Sharapova, who is now thirty-two, has won five Grand Slam tournaments and is a former world No. 1. She has won the U.S. Open once, in 2006. In her prime, even as Williams was defeating her again and again, she was a fierce competitor who seemed to will victories against other players and was in possession of a corner-seeking backhand that, when she had time to step into it, was hard and flat and dictating. Injuries, particularly one to her shoulder that robbed her of an effective first serve, were diminishing her game even before she was suspended, in 2016, from the tour, for fifteen months, after testing positive for meldonium, which had been recently banned as a performance-enhancing drug. (On Monday, Williams’s husband, Alexis Ohanian, sat courtside in a T-shirt bearing the slogan “D.A.R.E. Keeping Kids Off Drugs.”) Sharapova returned to the tour the following year, and, in the first round of the 2017 U.S. Open, upset Simona Halep, who was then ranked No. 2 in the world. But her shoulder has continued to cause her pain and trouble her serve, and she arrived in Flushing this week ranked eighty-seventh in the world. How far off can retirement be?

Williams, meanwhile, approaching her thirty-eighth birthday, reached the finals at Wimbledon, in July, and, a month later, at the Rogers Cup, in Toronto, where, in a quarter-final match, she crisply and decisively defeated Naomi Osaka in a rematch of their notorious U.S. Open final of last year. Williams developed back spasms in the final in Toronto, against the Canadian phenom Bianca Andreescu, and had to retire, tearfully. But there were no signs of back strain on Monday night.
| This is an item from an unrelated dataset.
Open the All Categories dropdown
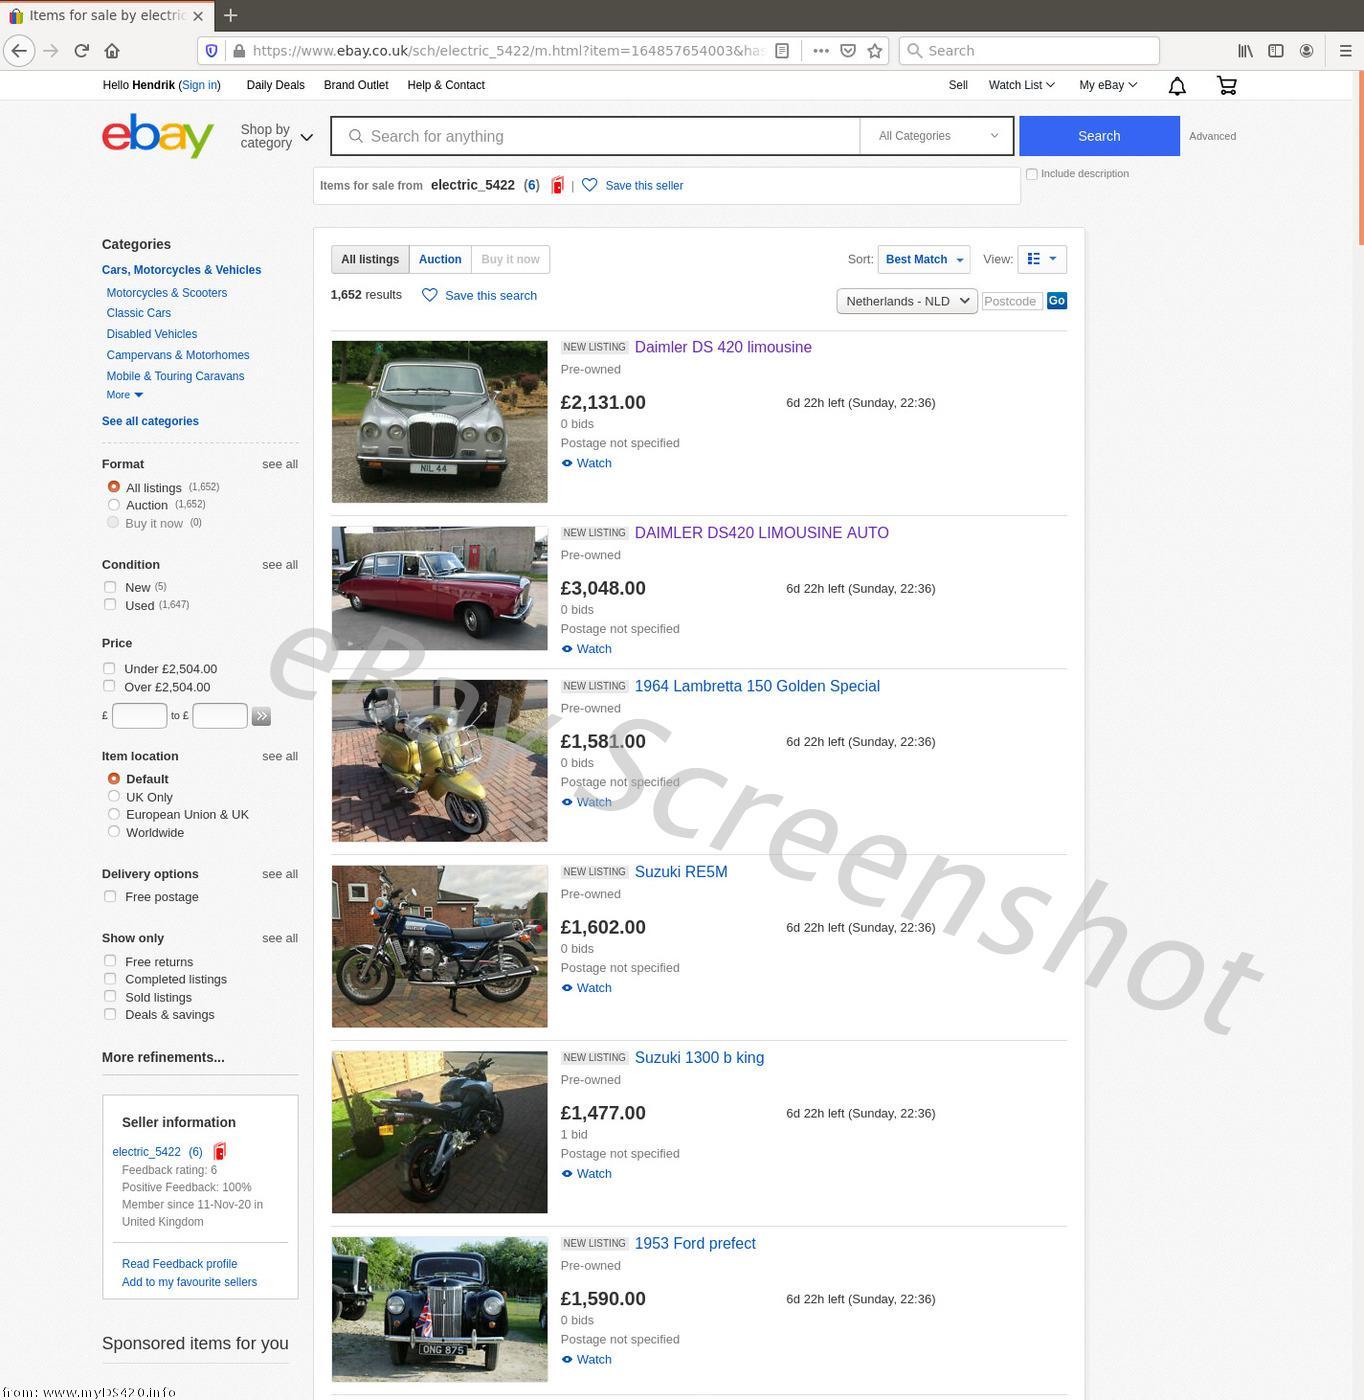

And there was every sign that Williams’s fitness is the best it has been since she gave birth to her daughter, Olympia, nearly two years ago. She never once seemed out of breath, even in the handful of longer rallies that dotted a match of bang-bang points. Her lateral movement along the baseline appeared unstrained, her first steps quick enough to insure that she’d get to shots out wide in time and with proper spacing, neither crowding the ball nor—as has often been the case this past year—being forced to lunge and stretch for it.

There was, too, a calm focus that Williams sometimes lacks in the first match of a tournament. Her serve was there from the start. Sharapova was putting most of her first serves in, too, but to little effect; they were not making Williams move, and Williams was punishing them. She broke Sharapova in the fourth game and again two games later. Neither time did Williams show a trace of celebratory zeal—there were no shouts of “come on,” no fiery fist pumps. She held at love to take the first set, in twenty-four minutes.
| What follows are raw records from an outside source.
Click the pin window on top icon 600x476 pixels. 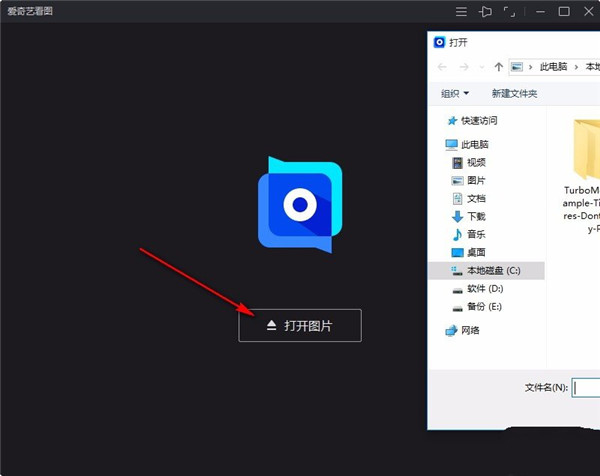[x=486, y=12]
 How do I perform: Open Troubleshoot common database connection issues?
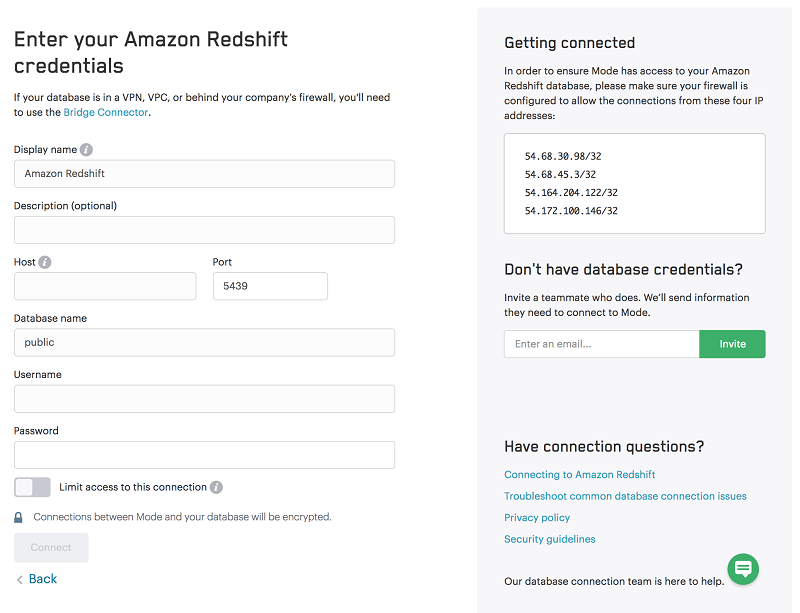625,496
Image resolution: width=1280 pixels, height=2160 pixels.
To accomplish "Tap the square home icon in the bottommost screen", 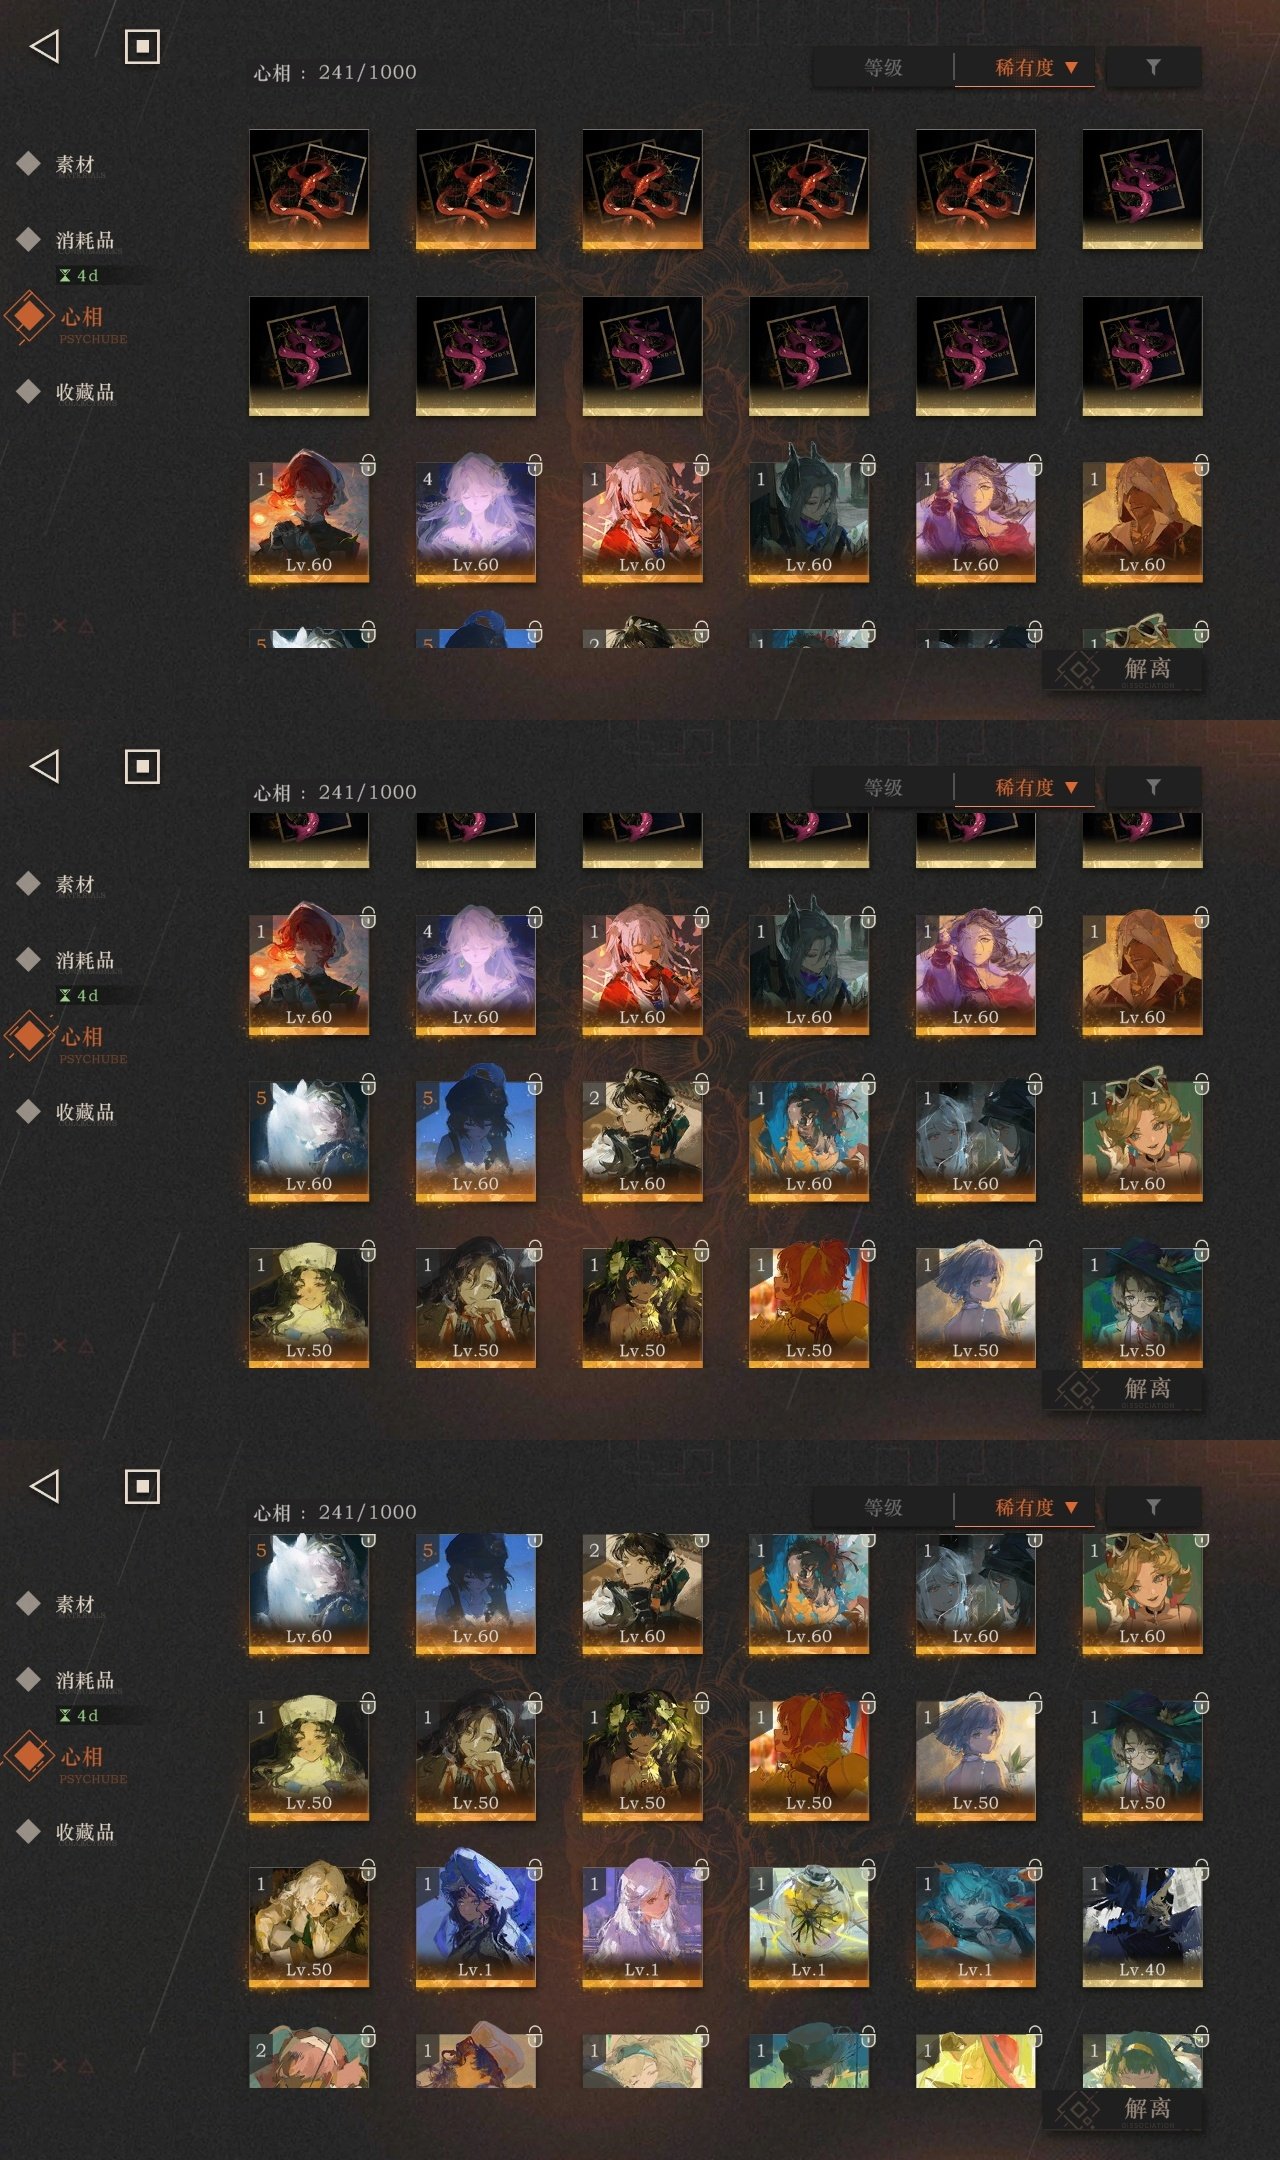I will coord(142,1486).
It went much the same in the second set. Sharapova had two break chances in the fourth game, but Williams saved both. On the first one, Williams hit a kick serve that Sharapova mistimed, driving the ball into the net. On the second, Sharapova followed to net one of her best backhands of the match—deep and sharply angled—only to see Williams pass her with a spectacular down-the-line backhand of her own. The crowd, filling Arthur Ashe Stadium for this celebrity square-off, roared and rose, and Williams, at last, raised her fist and shook it. Sharapova lost that game and never won another. She won very few points on her serve in what remained of the set, including just one as Williams broke her in the final game, for the match.

There were no signs of enmity in either of the players’ press conferences that followed. Maybe they’re past that. Or maybe the match had said everything that there was to say. Williams succinctly summed up the rivalry that has never really been a rivalry. “I always said her ball somehow lands in my strike zone,” she said. “I don’t know. It’s just perfect for me.”